BEGIN EXCERPT TO READ
SLAM: Towards Efficient Multilingual Reasoning via Selective Language Alignment
This addresses the computational inefficiency and catastrophic forgetting in multilingual reasoning for AI systems, though it is incremental as it builds on existing fine-tuning paradigms.
The paper tackles the problem of inefficient multilingual reasoning in large language models by proposing SLAM, an approach that selectively fine-tunes only 6 layers (6.5-8% of parameters) in 7B and 13B models, achieving superior average performance across 10 languages and reducing training time by 4.1-11.9 times compared to two-stage methods.
Despite the significant improvements achieved by large language models (LLMs) in English reasoning tasks, these models continue to struggle with multilingual reasoning. Recent studies leverage a full-parameter and two-stage training paradigm to teach models to first understand non-English questions and then reason. However, this method suffers from both substantial computational resource computing and catastrophic forgetting. The fundamental cause is that, with the primary goal of enhancing multilingual comprehension, an excessive number of irrelevant layers and parameters are tuned during the first stage. Given our findings that the representation learning of languages is merely conducted in lower-level layers, we propose an efficient multilingual reasoning alignment approach that precisely identifies and fine-tunes the layers responsible for handling multilingualism. Experimental results show that our method, SLAM, only tunes 6 layers' feed-forward sub-layers including 6.5-8% of all parameters within 7B and 13B LLMs, achieving superior average performance than all strong baselines across 10 languages. Meanwhile, SLAM only involves one training stage, reducing training time by 4.1-11.9 compared to the two-stage method.
END EXCERPT TO READ
BEGIN PROVIDED RECORDS
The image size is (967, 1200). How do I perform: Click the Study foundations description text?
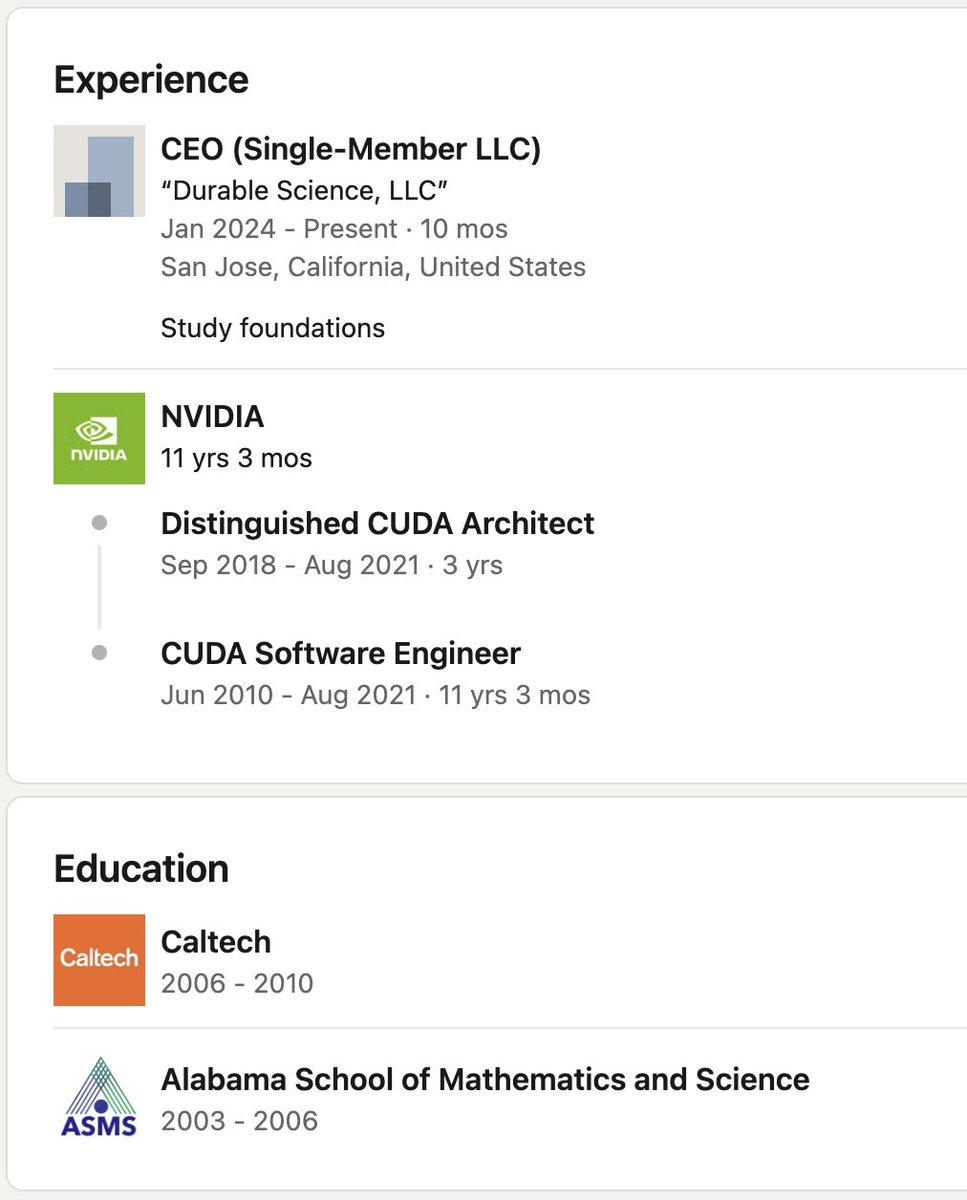pos(273,328)

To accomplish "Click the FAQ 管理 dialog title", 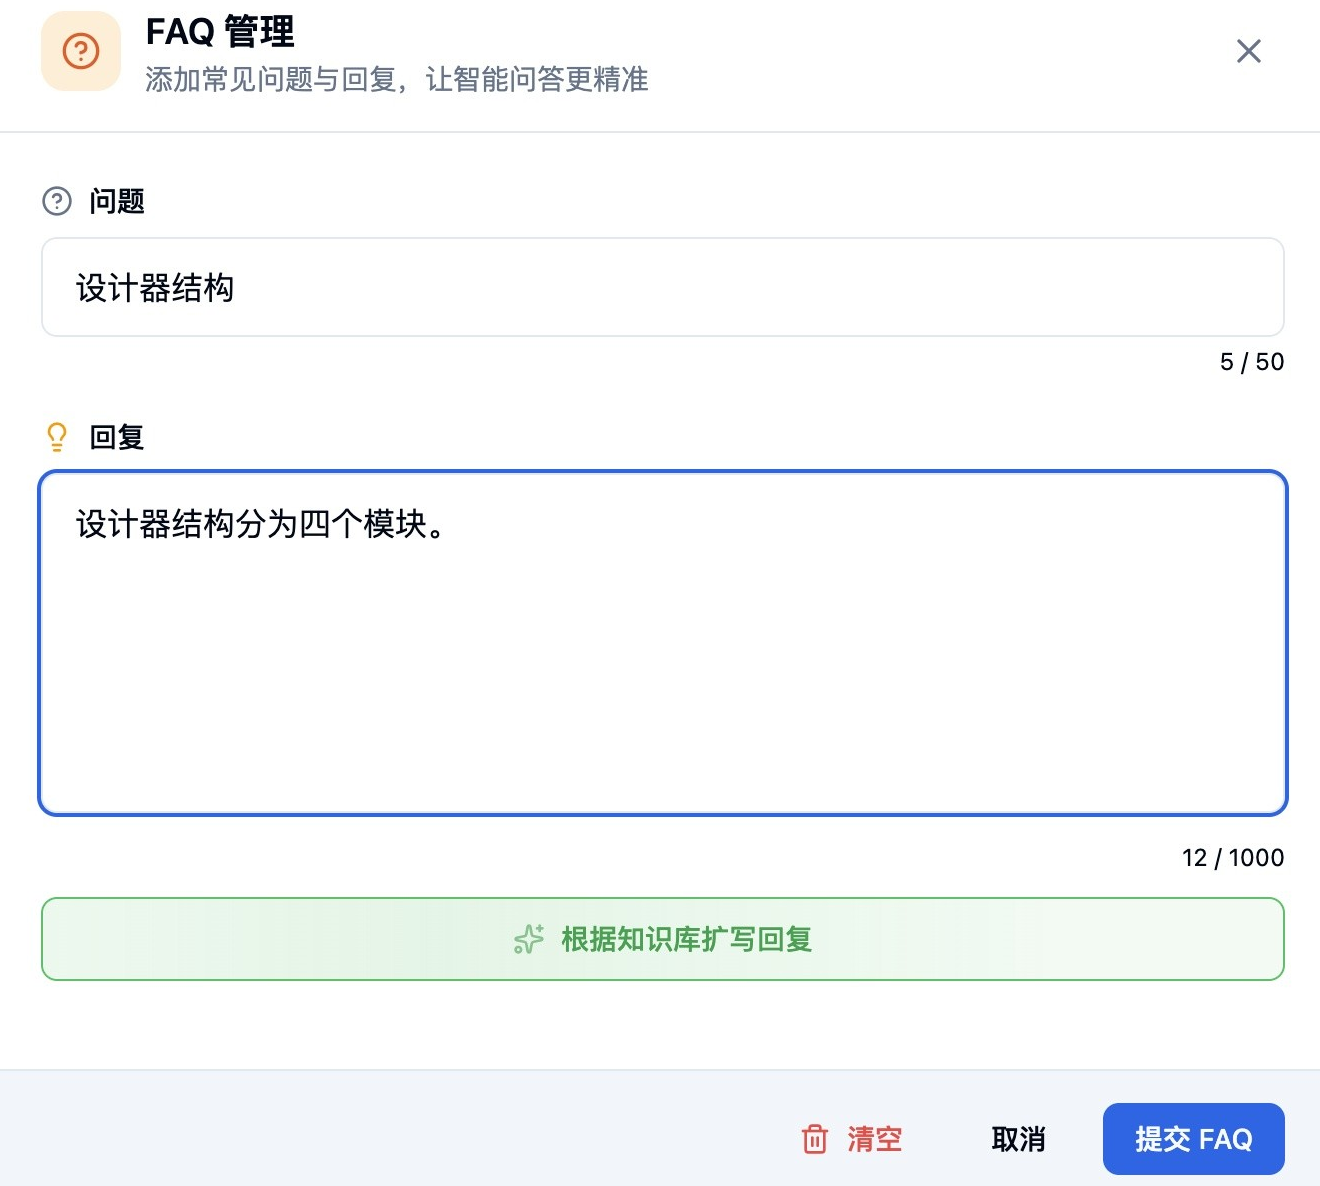I will [x=220, y=32].
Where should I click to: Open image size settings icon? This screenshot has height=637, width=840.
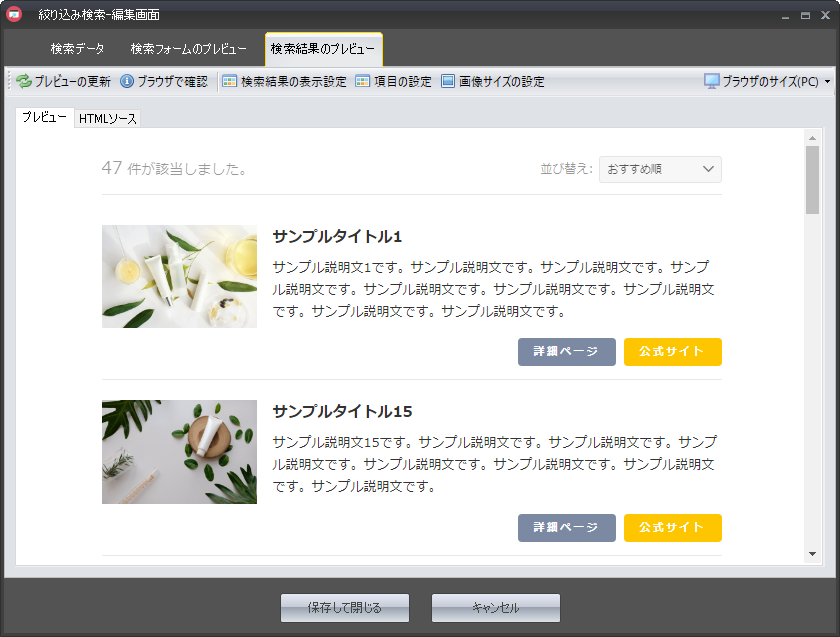pos(448,82)
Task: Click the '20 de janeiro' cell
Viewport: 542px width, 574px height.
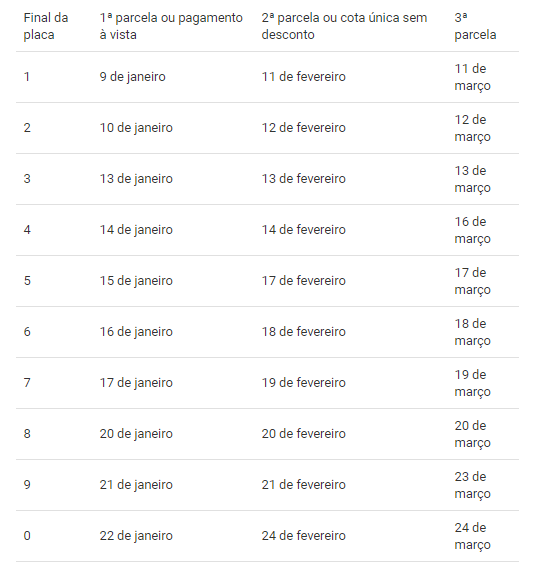Action: coord(136,434)
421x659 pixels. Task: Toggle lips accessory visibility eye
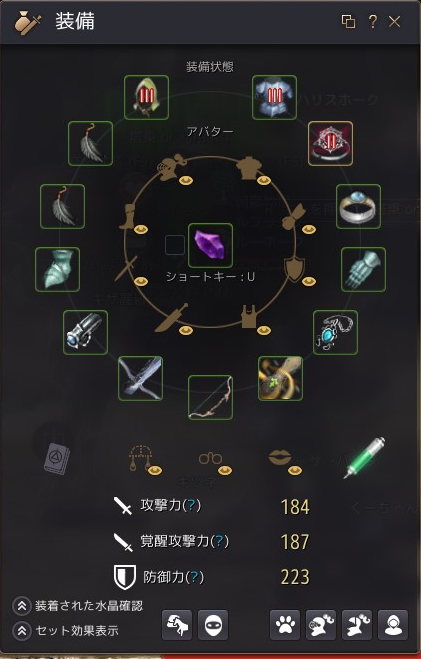click(295, 470)
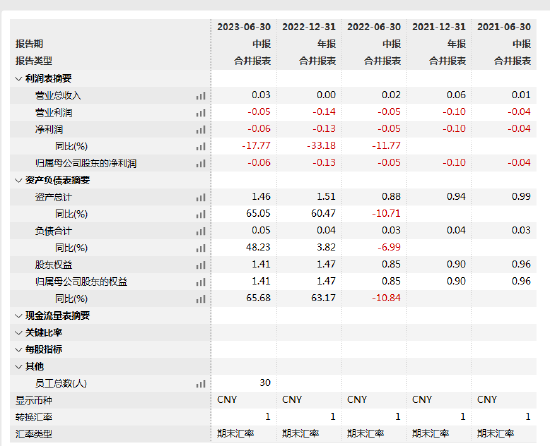This screenshot has width=550, height=446.
Task: Click the 显示币种 row label
Action: click(x=34, y=400)
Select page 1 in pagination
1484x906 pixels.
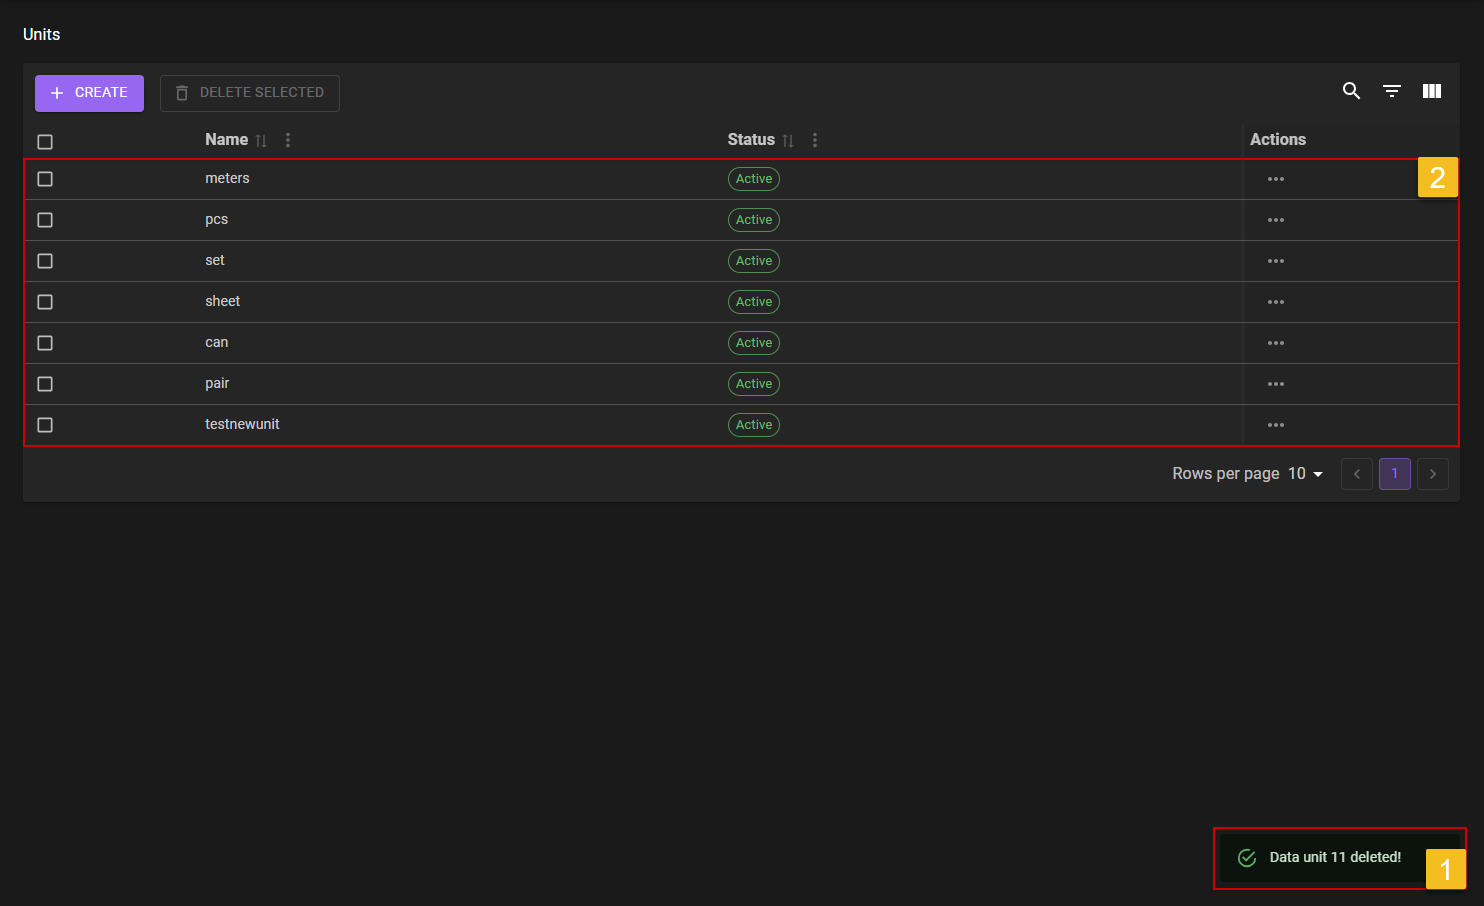pyautogui.click(x=1394, y=474)
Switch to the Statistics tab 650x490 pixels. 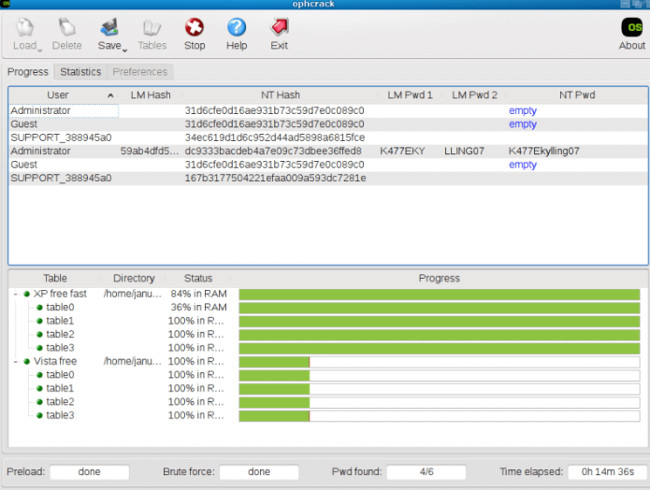80,72
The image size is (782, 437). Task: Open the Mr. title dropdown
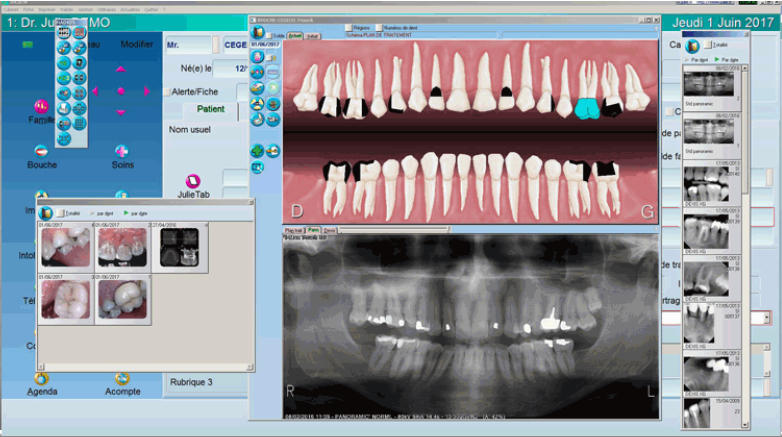[217, 45]
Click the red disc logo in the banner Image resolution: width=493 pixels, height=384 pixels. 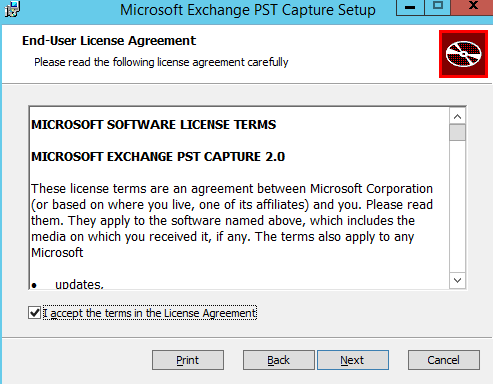click(463, 54)
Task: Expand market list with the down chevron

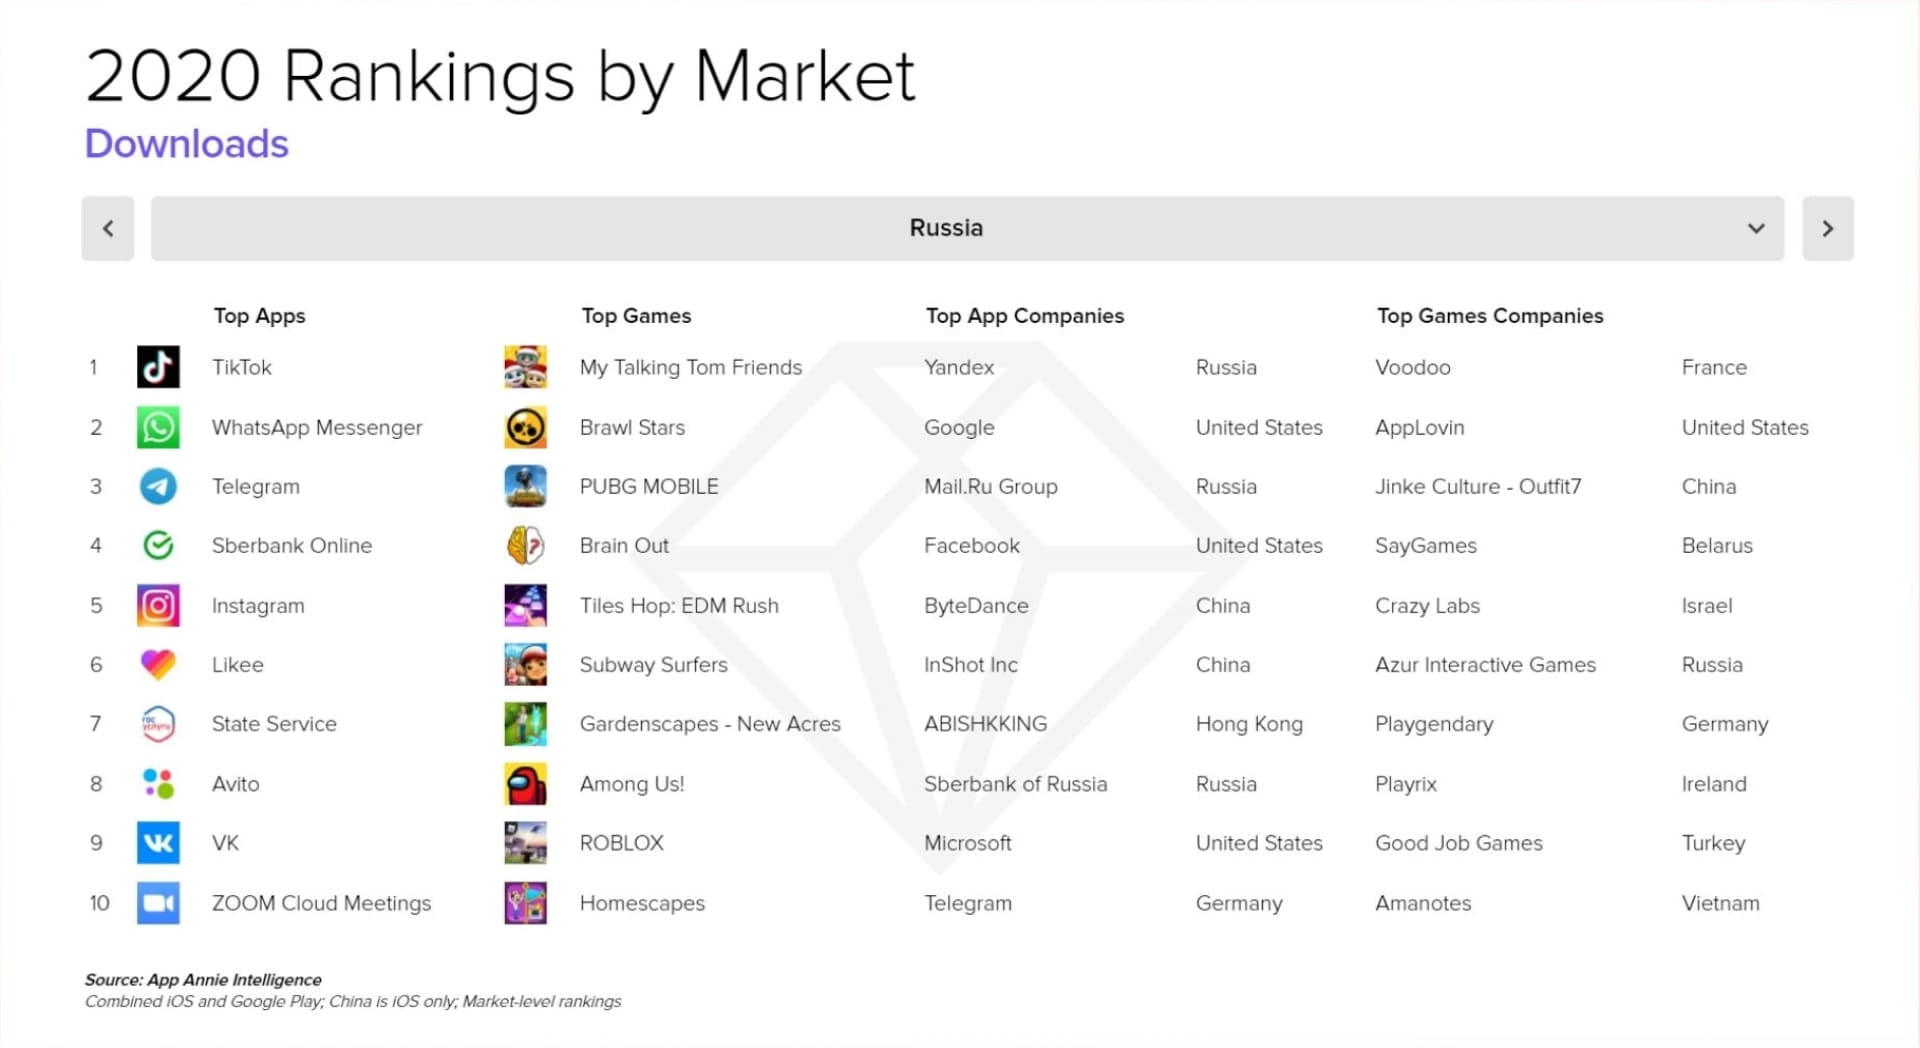Action: pos(1756,228)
END PROVIDED RECORDS
--- TASK GOAL ---
Can you repeat the entire SLAM summary word for word? Draw only on the SLAM summary, not on the lines.

--- SOLUTION TO THIS EXERCISE ---
SLAM: Towards Efficient Multilingual Reasoning via Selective Language Alignment
This addresses the computational inefficiency and catastrophic forgetting in multilingual reasoning for AI systems, though it is incremental as it builds on existing fine-tuning paradigms.
The paper tackles the problem of inefficient multilingual reasoning in large language models by proposing SLAM, an approach that selectively fine-tunes only 6 layers (6.5-8% of parameters) in 7B and 13B models, achieving superior average performance across 10 languages and reducing training time by 4.1-11.9 times compared to two-stage methods.
Despite the significant improvements achieved by large language models (LLMs) in English reasoning tasks, these models continue to struggle with multilingual reasoning. Recent studies leverage a full-parameter and two-stage training paradigm to teach models to first understand non-English questions and then reason. However, this method suffers from both substantial computational resource computing and catastrophic forgetting. The fundamental cause is that, with the primary goal of enhancing multilingual comprehension, an excessive number of irrelevant layers and parameters are tuned during the first stage. Given our findings that the representation learning of languages is merely conducted in lower-level layers, we propose an efficient multilingual reasoning alignment approach that precisely identifies and fine-tunes the layers responsible for handling multilingualism. Experimental results show that our method, SLAM, only tunes 6 layers' feed-forward sub-layers including 6.5-8% of all parameters within 7B and 13B LLMs, achieving superior average performance than all strong baselines across 10 languages. Meanwhile, SLAM only involves one training stage, reducing training time by 4.1-11.9 compared to the two-stage method.